Elsevier

Biosystems

Volume 111, Issue 2, February 2013, Pages 127-135
Biosystems

Theoretical formulation and analysis of the deterministic dendritic cell algorithm

https://doi.org/10.1016/j.biosystems.2013.01.001Get rights and content

Abstract

As one of the emerging algorithms in the field of artificial immune systems (AIS), the dendritic cell algorithm (DCA) has been successfully applied to a number of challenging real-world problems. However, one criticism is the lack of a formal definition, which could result in ambiguity for understanding the algorithm. Moreover, previous investigations have mainly focused on its empirical aspects. Therefore, it is necessary to provide a formal definition of the algorithm, as well as to perform runtime analyses to reveal its theoretical aspects. In this paper, we define the deterministic version of the DCA, named the dDCA, using set theory and mathematical functions. Runtime analyses of the standard algorithm and the one with additional segmentation are performed. Our analysis suggests that the standard dDCA has a runtime complexity of O(n2) for the worst-case scenario, where n is the number of input data instances.
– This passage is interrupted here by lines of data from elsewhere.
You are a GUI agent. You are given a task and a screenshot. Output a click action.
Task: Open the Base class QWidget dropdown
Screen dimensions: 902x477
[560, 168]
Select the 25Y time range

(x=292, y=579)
The introduction of segmentation changes the algorithm's worst case runtime complexity to O(max(nN,nz)), for DC population size N with size of each segment z. Finally, two runtime variables of the algorithm are formulated based on the input data, to understand its runtime behaviour as guidelines for further development.

Introduction

Artificial immune systems (AIS) (de Castro and Timmis, 2002, Hart and Timmis, 2008) are computer systems inspired by both theoretical immunology and observed immune functions, principles and models, which are applied to real-world problems. The human immune system from which AIS draw inspiration, is evolved to protect the host from a wealth of invading micro-organisms. AIS are developed to provide similar defensive properties within a computing context. Initially, AIS were based on simple models of the human immune system. As noted by Stibor et al. (2005), ‘first generation’ immune algorithms, such as negative selection and clonal selection, do not produce the same high-quality performance as the human immune system. These algorithms, negative selection in particular, are prone to problems with scalability and the generation of excessive false alarms, when used to solve problems such as network-based intrusion detection. Recent AIS use more rigorous and up-to-date immunology and are developed in collaboration with modellers and immunologists. The resulting algorithms are believed to encapsulate the desirable properties of immune systems, including robustness, error tolerance, and self-organisation (de Castro and Timmis, 2002).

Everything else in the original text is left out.